Excerpt from The Ideal Cookery Book: Economy, Wealth and Comfort in the Household
In the selection of provisions, the best is generally the cheapest. Half a pound of good meat is more nutritious than three times the amount of inferior. As to vegetables buy them fresh. Above all, where an income is small and there are many to feed, be careful that all the nourishment is retained in the food that is purchased. This is to be effected by careful cooking. Cleanliness is an imperative condition. Let all cooking utensils be clean and in order. Uncleanliness produces disorder, and disorder confusion. Time and money are thus wasted, dinner spoiled, and all goes wrong. In the cooking of meat by any process whatever, remember, above all, to cook the juices in it, not out of it.
Boiling.
In boiling put the meat, if fresh, into cold water, or, if salt, into luke-warm. Simmer it very gently until done. It is a general rule to allow a quarter of an hour to every pound of meat: but in this, as in everything else, judgment must be used according to the bone and shape of the joint, and according to the taste of the eaters.
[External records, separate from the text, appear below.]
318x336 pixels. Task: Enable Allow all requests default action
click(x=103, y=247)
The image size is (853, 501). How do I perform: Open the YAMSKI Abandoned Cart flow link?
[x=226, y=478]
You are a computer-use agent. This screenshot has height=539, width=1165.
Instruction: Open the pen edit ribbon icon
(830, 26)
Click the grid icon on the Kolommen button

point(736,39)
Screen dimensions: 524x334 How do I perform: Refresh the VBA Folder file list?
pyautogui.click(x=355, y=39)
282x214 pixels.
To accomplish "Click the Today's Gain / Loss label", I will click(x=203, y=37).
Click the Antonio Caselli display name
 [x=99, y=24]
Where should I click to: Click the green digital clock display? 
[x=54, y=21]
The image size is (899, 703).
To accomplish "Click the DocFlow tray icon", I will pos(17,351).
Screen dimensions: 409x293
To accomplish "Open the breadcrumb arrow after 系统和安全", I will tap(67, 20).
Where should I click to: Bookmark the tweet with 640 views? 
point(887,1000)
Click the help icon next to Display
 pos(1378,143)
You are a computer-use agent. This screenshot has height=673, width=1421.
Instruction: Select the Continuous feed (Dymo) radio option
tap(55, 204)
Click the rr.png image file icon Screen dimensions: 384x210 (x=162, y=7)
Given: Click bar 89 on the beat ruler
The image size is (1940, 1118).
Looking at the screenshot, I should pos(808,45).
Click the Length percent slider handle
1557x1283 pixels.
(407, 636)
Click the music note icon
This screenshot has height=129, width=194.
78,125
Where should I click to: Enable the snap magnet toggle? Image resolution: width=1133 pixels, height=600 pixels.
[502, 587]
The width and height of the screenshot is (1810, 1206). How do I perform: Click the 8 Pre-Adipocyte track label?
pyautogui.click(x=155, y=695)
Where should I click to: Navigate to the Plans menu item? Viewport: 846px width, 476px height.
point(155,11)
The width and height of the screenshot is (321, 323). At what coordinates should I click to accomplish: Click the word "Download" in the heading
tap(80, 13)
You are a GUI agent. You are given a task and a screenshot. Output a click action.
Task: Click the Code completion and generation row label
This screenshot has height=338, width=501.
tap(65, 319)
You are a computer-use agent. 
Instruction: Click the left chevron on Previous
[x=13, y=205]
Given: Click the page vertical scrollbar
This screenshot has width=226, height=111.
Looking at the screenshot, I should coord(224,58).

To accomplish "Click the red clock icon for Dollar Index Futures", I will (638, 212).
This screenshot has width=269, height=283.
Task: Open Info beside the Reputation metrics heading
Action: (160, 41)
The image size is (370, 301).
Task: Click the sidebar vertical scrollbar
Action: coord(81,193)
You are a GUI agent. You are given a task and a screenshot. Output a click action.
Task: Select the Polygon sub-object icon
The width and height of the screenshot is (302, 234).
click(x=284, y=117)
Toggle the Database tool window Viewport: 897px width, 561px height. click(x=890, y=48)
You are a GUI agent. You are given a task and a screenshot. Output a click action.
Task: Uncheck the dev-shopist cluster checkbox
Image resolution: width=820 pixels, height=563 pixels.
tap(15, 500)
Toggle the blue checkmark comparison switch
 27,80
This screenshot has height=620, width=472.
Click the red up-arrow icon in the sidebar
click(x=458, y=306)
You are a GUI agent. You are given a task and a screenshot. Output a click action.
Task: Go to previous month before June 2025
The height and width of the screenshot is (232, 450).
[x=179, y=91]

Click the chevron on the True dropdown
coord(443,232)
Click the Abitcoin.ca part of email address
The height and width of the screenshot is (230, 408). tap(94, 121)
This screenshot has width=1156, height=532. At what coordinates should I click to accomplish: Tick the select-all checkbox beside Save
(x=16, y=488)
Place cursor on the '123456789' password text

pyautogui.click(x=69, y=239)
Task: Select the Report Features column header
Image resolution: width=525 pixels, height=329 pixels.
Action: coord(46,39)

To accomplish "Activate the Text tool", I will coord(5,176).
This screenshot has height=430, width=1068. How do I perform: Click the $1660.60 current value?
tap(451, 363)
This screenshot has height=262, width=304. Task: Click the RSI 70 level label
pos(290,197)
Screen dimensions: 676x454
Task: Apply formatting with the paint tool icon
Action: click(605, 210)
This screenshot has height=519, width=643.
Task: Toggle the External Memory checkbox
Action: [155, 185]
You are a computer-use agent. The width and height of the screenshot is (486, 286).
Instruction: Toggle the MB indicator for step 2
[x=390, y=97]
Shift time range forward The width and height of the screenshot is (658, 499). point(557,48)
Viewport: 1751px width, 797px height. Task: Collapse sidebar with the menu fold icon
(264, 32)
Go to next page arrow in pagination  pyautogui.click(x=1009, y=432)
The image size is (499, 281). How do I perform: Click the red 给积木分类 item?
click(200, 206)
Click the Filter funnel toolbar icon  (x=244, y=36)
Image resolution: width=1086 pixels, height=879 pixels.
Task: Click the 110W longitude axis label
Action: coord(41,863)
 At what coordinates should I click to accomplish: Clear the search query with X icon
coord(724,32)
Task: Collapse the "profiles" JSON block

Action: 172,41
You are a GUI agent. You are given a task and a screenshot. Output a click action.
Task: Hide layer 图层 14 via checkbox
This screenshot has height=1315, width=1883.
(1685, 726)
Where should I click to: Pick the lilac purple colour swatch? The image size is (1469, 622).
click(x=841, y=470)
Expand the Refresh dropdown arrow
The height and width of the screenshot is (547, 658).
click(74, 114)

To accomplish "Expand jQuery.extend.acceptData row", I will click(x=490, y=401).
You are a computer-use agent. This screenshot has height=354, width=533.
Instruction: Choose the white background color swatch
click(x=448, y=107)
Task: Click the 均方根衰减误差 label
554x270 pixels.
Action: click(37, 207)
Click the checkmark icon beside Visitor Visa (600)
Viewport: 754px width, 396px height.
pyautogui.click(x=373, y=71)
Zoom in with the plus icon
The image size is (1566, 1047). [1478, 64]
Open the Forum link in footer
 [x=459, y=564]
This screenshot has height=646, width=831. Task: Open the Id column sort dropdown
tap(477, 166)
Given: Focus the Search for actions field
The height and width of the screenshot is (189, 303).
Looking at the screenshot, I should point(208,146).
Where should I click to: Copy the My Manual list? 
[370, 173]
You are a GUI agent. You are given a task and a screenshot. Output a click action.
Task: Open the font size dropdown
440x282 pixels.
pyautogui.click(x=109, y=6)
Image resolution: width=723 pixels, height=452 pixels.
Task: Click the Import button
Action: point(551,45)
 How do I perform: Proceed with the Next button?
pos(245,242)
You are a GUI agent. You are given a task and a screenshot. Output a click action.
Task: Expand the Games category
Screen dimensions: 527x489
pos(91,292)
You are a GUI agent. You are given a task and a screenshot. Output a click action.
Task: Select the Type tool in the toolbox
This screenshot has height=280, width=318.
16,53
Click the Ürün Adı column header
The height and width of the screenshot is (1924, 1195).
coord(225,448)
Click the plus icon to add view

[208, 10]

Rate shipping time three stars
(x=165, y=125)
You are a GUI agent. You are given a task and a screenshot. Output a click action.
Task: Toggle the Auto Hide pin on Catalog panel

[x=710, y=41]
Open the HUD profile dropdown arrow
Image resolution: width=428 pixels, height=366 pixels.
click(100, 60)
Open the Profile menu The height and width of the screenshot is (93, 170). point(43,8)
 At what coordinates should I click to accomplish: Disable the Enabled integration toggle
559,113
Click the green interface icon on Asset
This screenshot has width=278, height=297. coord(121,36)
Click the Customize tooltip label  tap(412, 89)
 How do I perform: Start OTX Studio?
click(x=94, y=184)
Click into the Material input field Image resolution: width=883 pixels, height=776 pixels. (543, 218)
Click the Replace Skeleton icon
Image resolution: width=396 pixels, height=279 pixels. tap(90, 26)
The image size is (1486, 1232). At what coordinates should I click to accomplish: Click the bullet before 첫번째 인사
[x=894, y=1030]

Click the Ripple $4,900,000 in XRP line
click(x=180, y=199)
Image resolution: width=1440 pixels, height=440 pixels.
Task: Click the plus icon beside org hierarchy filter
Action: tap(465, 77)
All kinds of meat, fish, flesh and and fowl, should be boiled very slowly, and the scum taken off just as boiling commences. If meats are allowed to boil too fast they toughen, all their juices are extracted, and only the fleshy fibre, without sweetness, is left; if they boil too long they are reduced to a jelly, and their nourishing properties are transferred to the water in which they are boiled. Nothing is most difficult than to boil meat exactly as it should be; close attention and good judgment are indispensable.
Roasting.
In roasting meat the gravy may be retained in it by pricking the joint all over with a fork and rubbing in pepper and salt.